Plans
Last month I had plans to do some work in the living room. I wanted to figure out what to do about books, magazines, and random items always gathering on the tables, so there is no place to put our refreshing beverages†. Realize that just putting the magazines and random items away wouldn’t fix this. I needed to figure out why they kept on gathering there in the first place, and what I could do about it.
What Really Happened
Monday night, karate was pretty intense, so I rested afterward. Tuesday I did a quick clean up in the living room but didn’t have time to think about the random items.
Wednesday the compost was having issues and it needed some labor-intensive care, and I watched the VP debate. (This was originally written in early October). Thursday we were getting ready for a weekend trip. It was a long, but quick, trip to honor a friend of my wife’s.
Friday we drove out to West Texas; Saturday, hiked the trail in honor of the friend; and Sunday we drove back home.
The drive back was 8 hours long, and we were happy to see our dog. We put almost everything away from the trip. Then that same night, our lovable elderly dog developed this huge swelling on the side of his throat. It was large enough that we decided not to wait until morning.
We drove him to the emergency vet and had to wait outside for several hours (because of precautionary measures due to COVID-19) until they took some samples and gave us some antibiotics.
It was just exhausting.
I had Monday off work. I took a look back at my to-do list for the previous week, and there it was: Figure out stuff on LR tables.
Don’t “Should” Yourself
Sigh. I should work on that, I thought. But you know what? I needed a break. My body was tired, my brain was tired. I was worried about the dog. Sometimes you just need to be easy on yourself, and this was one of those times.
Some things are more important than tidying up or cleaning. Our pet is more important. My mental health and self-care are more important. My wife is precious to me. And telling myself I “should” do something just piles on the guilt and that doesn’t help.

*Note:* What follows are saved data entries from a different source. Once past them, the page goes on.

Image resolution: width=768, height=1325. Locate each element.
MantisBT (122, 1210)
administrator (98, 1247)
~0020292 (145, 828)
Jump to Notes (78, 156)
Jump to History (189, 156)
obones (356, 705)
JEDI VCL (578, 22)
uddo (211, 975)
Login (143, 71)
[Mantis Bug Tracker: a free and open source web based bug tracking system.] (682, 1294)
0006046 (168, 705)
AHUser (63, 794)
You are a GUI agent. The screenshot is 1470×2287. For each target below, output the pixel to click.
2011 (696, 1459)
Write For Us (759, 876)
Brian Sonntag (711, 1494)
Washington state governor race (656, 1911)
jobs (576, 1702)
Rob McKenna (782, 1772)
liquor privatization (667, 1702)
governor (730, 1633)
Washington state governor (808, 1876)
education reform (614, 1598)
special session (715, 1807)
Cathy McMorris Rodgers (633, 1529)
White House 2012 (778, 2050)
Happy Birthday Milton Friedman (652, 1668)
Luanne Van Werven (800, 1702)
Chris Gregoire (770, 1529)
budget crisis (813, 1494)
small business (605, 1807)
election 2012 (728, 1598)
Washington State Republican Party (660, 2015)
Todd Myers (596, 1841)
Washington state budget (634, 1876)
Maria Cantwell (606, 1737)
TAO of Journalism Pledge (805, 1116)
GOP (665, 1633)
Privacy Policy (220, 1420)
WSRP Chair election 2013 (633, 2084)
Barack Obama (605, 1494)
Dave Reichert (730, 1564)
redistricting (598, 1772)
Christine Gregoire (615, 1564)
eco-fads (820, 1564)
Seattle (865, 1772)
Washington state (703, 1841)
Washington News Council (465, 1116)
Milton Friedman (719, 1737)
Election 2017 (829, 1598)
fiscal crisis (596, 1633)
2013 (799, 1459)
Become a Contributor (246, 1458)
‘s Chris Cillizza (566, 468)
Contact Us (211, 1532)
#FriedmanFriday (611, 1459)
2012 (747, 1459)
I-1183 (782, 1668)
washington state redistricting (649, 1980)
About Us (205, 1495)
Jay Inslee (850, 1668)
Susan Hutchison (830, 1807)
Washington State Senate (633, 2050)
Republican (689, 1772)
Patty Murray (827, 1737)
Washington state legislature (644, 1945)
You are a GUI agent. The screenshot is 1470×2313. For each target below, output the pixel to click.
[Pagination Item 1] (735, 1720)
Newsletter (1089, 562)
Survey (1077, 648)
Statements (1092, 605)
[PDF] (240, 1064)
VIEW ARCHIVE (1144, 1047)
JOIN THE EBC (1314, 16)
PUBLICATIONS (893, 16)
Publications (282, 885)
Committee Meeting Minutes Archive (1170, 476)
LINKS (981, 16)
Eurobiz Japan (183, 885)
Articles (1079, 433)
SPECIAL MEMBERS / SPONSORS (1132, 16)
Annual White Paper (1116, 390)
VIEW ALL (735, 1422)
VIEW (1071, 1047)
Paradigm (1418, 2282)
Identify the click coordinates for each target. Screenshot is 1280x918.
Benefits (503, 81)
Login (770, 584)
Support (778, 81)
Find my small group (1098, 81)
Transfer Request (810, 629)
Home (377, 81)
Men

I know that getting the house in order – by getting rid of unnecessary things – will make my life easier and more serene. I’m committed to decluttering. I’m fortunate that I’m not required to do it on any particular schedule.
What Next?
I will need to make decluttering a focus for a period of time. Experience informs me that I need a rough plan and a commitment to get a task like this done. Being rigid, though, will just cause me stress that won’t help me get it down.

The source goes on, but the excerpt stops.